Lakehead took an early lead in the first quarter, but the U of O responded in the second quarter bringing the score to 34–31. The Thunderwolves then led a strong third, but the Gee-Gees responded with a marginally better fourth and secured an 80–75 win.
Despite Lakehead’s near-perfect foul shot success rate, the game was nuanced by the Gee-Gees’ superior three-point shot success rate, landing 54.5 per cent of their three-pointers as opposed to Lakehead’s 30.8.
The Gee-Gees ended their weekend with a 4–0 overall record for the regular season.
Women’s volleyball on the rise
The Gees reared from their previous loss with two solid wins against the Windsor Lancers and Western Mustangs on Nov. 9–10. The first game was a bit shaky, but allowed the Gees to re-establish themselves with a 3–1 win over the Lancers.
Most notable were the English twins, who both scored 23.5 points in the game against the Lancers.
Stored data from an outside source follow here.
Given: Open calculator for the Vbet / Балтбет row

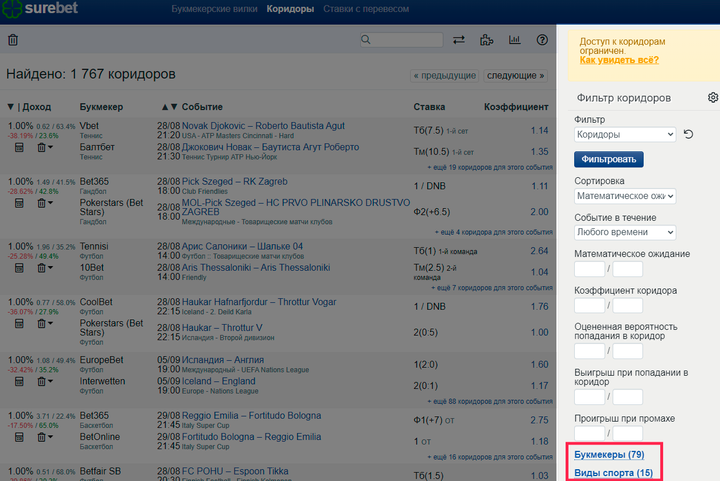Looking at the screenshot, I should 19,148.
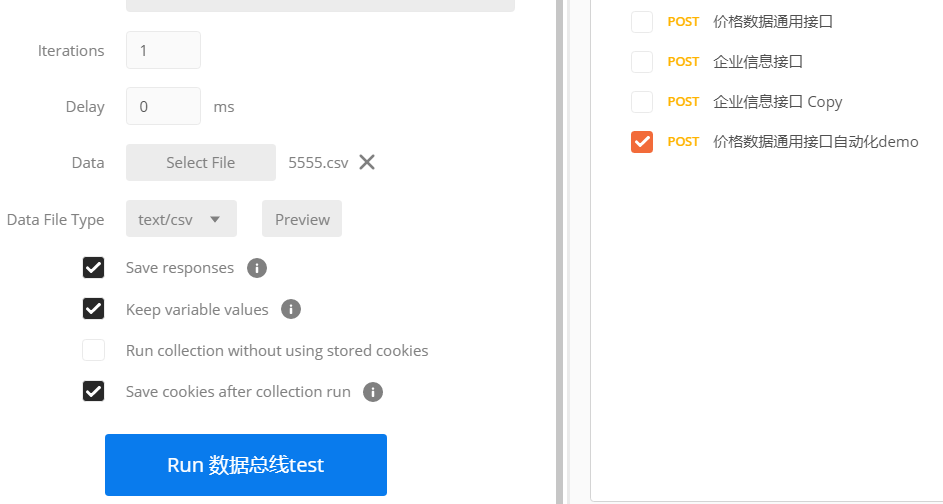Check the 价格数据通用接口 request checkbox
943x504 pixels.
[642, 22]
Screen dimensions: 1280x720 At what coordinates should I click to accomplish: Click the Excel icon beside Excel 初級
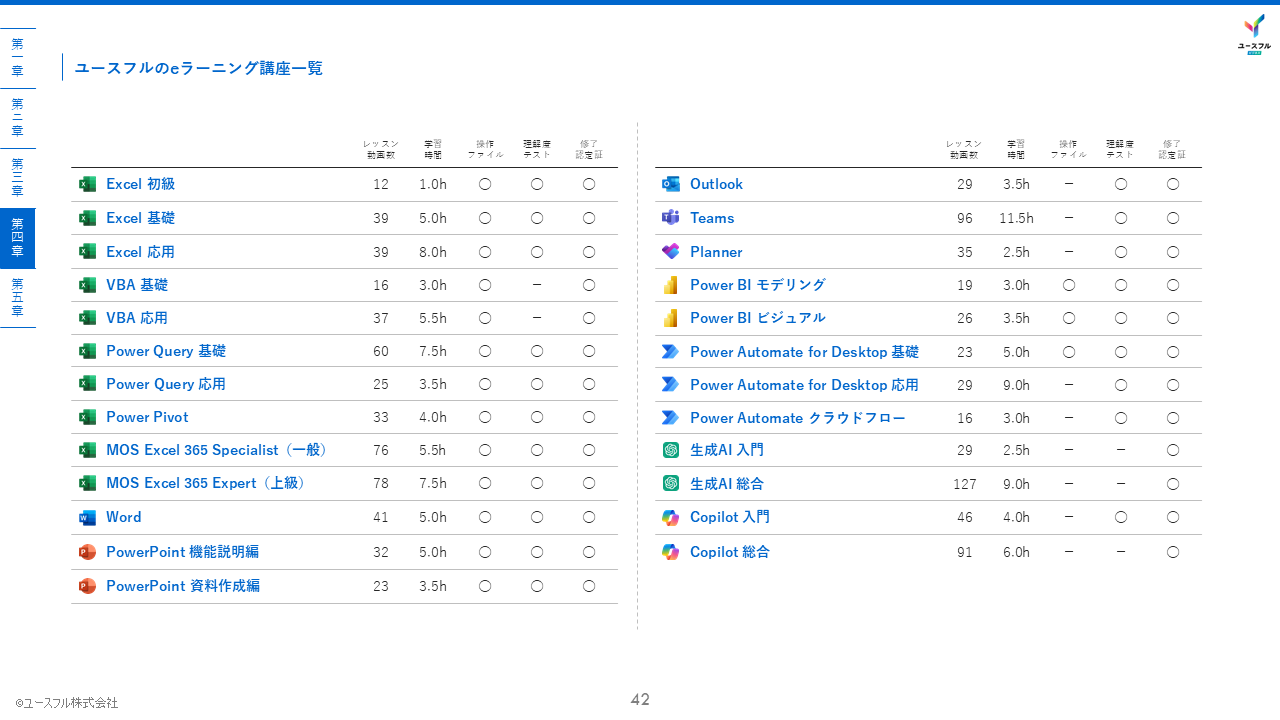(x=87, y=184)
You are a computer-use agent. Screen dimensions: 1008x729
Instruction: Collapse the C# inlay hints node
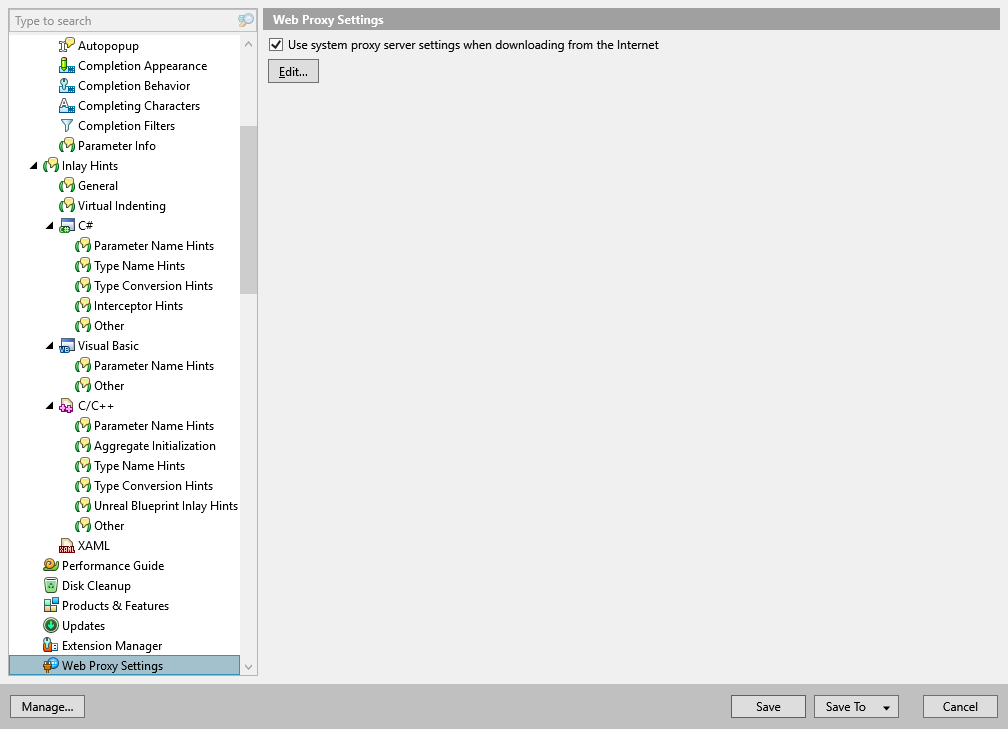coord(49,225)
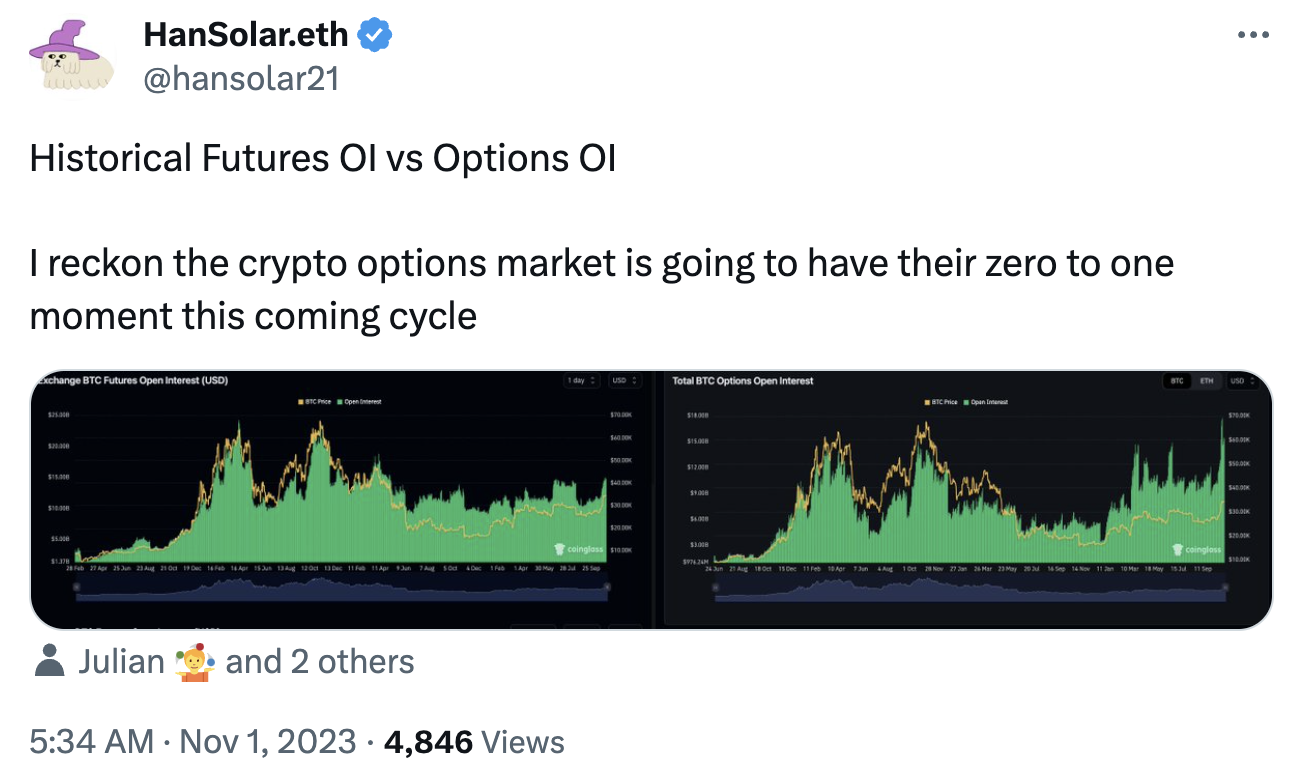Click the coinglass logo on options chart

point(1197,549)
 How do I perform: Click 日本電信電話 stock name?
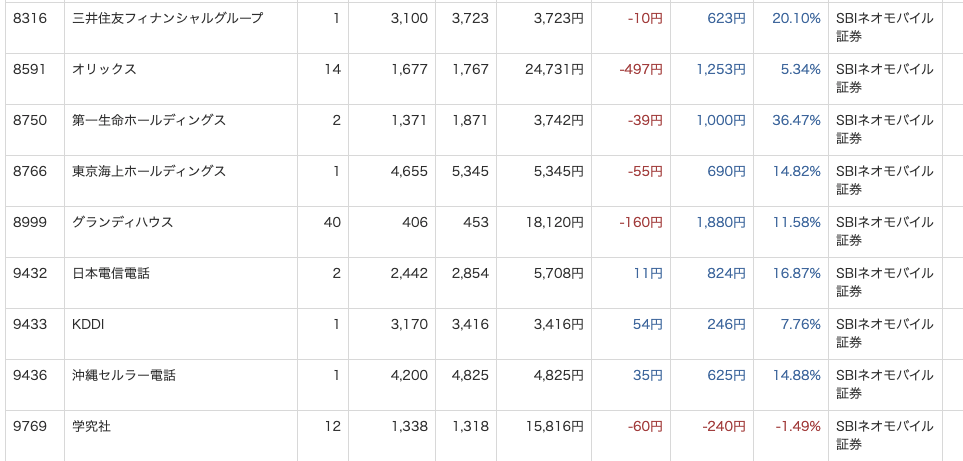(x=111, y=273)
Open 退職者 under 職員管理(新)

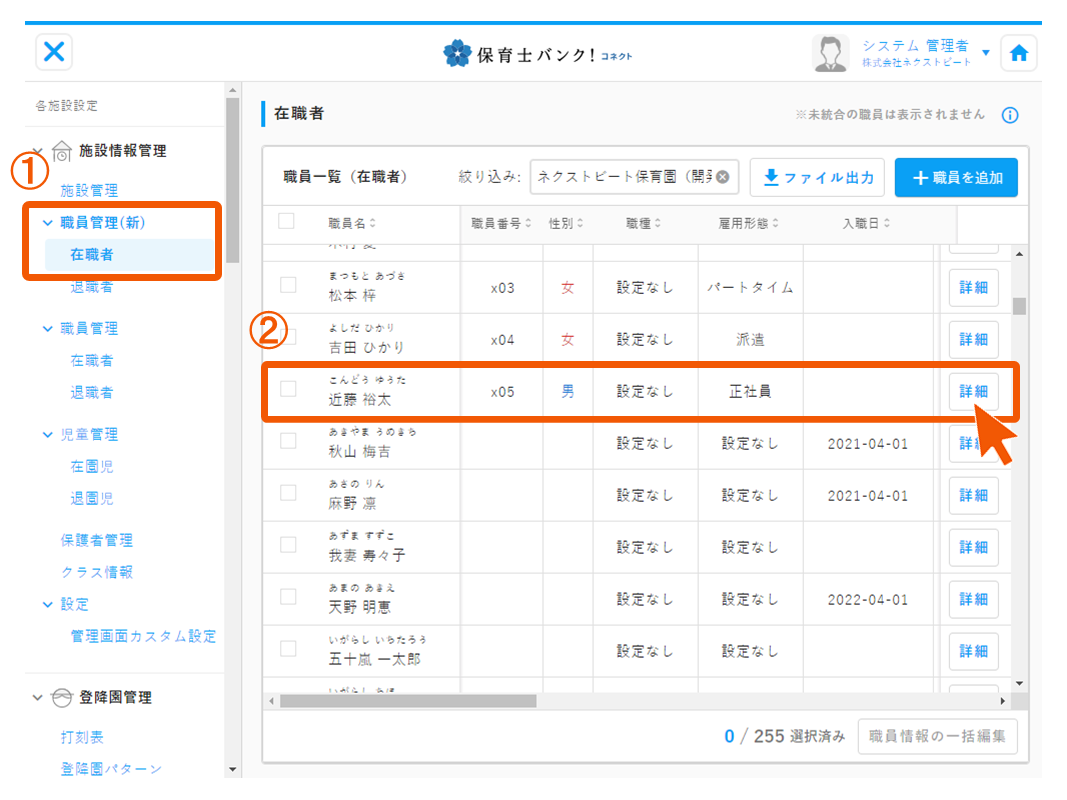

This put Myriam and Kelsie English at the top of the Ontario University Athletics (OUA) standings for average points per game and Myriam third across Canada.
The Lancers led the fourth set 16–13, when the Gees reaffirmed their solidarity and came back with two kills from the English sisters and six service aces from Myriam.
The second game against the Mustangs was a quick 3–0, although the Gees almost lost their second set after a few mistakes. The set remained within a three-point differential until Western’s Serena Smith erred three serves and the Gees capitalized and secured the second set.
The Gee-Gees ended the weekend with a 5–1 record for the season.